Ricordo del Papa in Myanmar e Bangladesh: nessuno escluso dalla pace
Alessandro De Carolis – Città del Vaticano
“Dio oggi si chiama anche Rohingya”. Non è una frase che passi inosservata, soprattutto se a pronunciarla è un Papa. Non lo passò un anno fa quando fu detta, ascoltata, registrata. Anzi sulle prime i cronisti del mondo si agitarono per sapere se sul palco dove si era appena prodotto l’abbraccio collettivo a un gruppo di esiliati tra i più derelitti del pianeta Francesco avesse sul serio proferito la parola-tabù che tanto aveva elettrizzato i media alla vigilia. Il Papa non solo la pronunciò alla fine dell'incontro ecumenico di Dakha, ma l’espressione sofferta con cui visse quegli istanti, le sue mani intrecciate con quelle dei profughi, le sue parole schiette (“a nome di tutti quelli che vi hanno perseguitato, che vi hanno fatto del male, chiedo perdono”) sono lampi vividi nella memoria del viaggio in Oriente iniziato il 26 novembre 2017, la visita del pellegrino della “riconciliazione” in due terre diversamente unite dal dramma di un popolo.
“Nessuno escluso”
Ma tanti sono i ricordi oltre quel momento-icona. Mentre la cronaca recente ha messo nuovamente sotto i riflettori l’operato del ministro degli Esteri del Myanmar, Aung San Suu Kyii, resta nella memoria di un anno fa la cordialità condivisa tra la Premio Nobel e Francesco, l’apprezzamento della prima per i “doni di compassione e incoraggiamento” alla pace portati dal suo ospite e il desiderio di quest’ultimo di riaffermare i paletti del politicamente corretto non possono impedire al Myanmar di ignorare il principio universale “del rispetto di ogni gruppo etnico e della sua identità”, di “un ordine democratico” che dia libertà a tutti “nessuno escluso”. Resta il realismo del Papa che – interpellato dai giornalisti in aereo sulle critiche rivolte alla Aung San Suu Kyii – affermò che sarebbe presunzione voler ingabbiare le scelte compiute da tutti i governanti di un Paese in “transizione”, dove possibilità ed errori lastricano la strada della ricerca di una nuova identità.
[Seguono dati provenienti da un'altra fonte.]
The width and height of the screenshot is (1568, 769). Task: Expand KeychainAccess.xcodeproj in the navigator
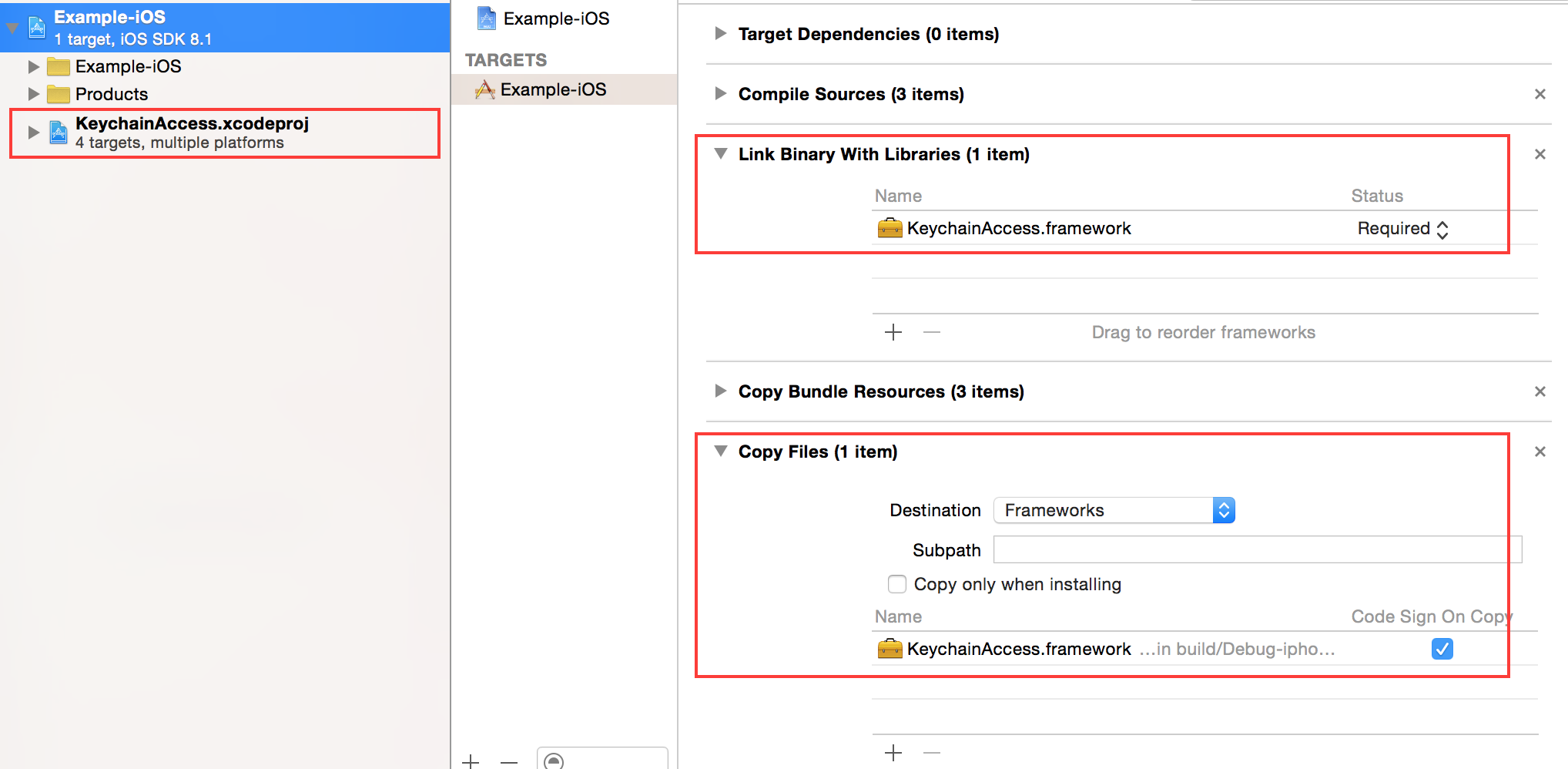tap(32, 131)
Il magistero delle periferie
Un concetto – quello di una pace “inclusiva per tutti” – ribadito dal Papa a parole anche nella grande sala Kaba Aye Centre di Yangon schierata di monaci buddisti e più ancora con le tante carezze distribuite ai malati, grandi e piccoli, nelle stanze della Casa Madre Teresa di Tejgaon di Dakha – uno dei momenti in cui, ogni volta, si costruisce il magistero di Francesco sulle periferie. Resta infine, della doppia visita di un anno fa, il commiato parallelo, l’ultima parola lasciata da Francesco al Myanmar e al Bangladesh di domani, ai loro giovani. Una preghiera a spalancare la gabbia del “piccolo mondo” di una società o di una religione che vuole distinguere tra buoni e cattivi e a scegliere la strada che può dare una speranza concreta alla riconciliazione. Quella che accoglie e accetta quanti “agiscono e pensano diversamente da noi”.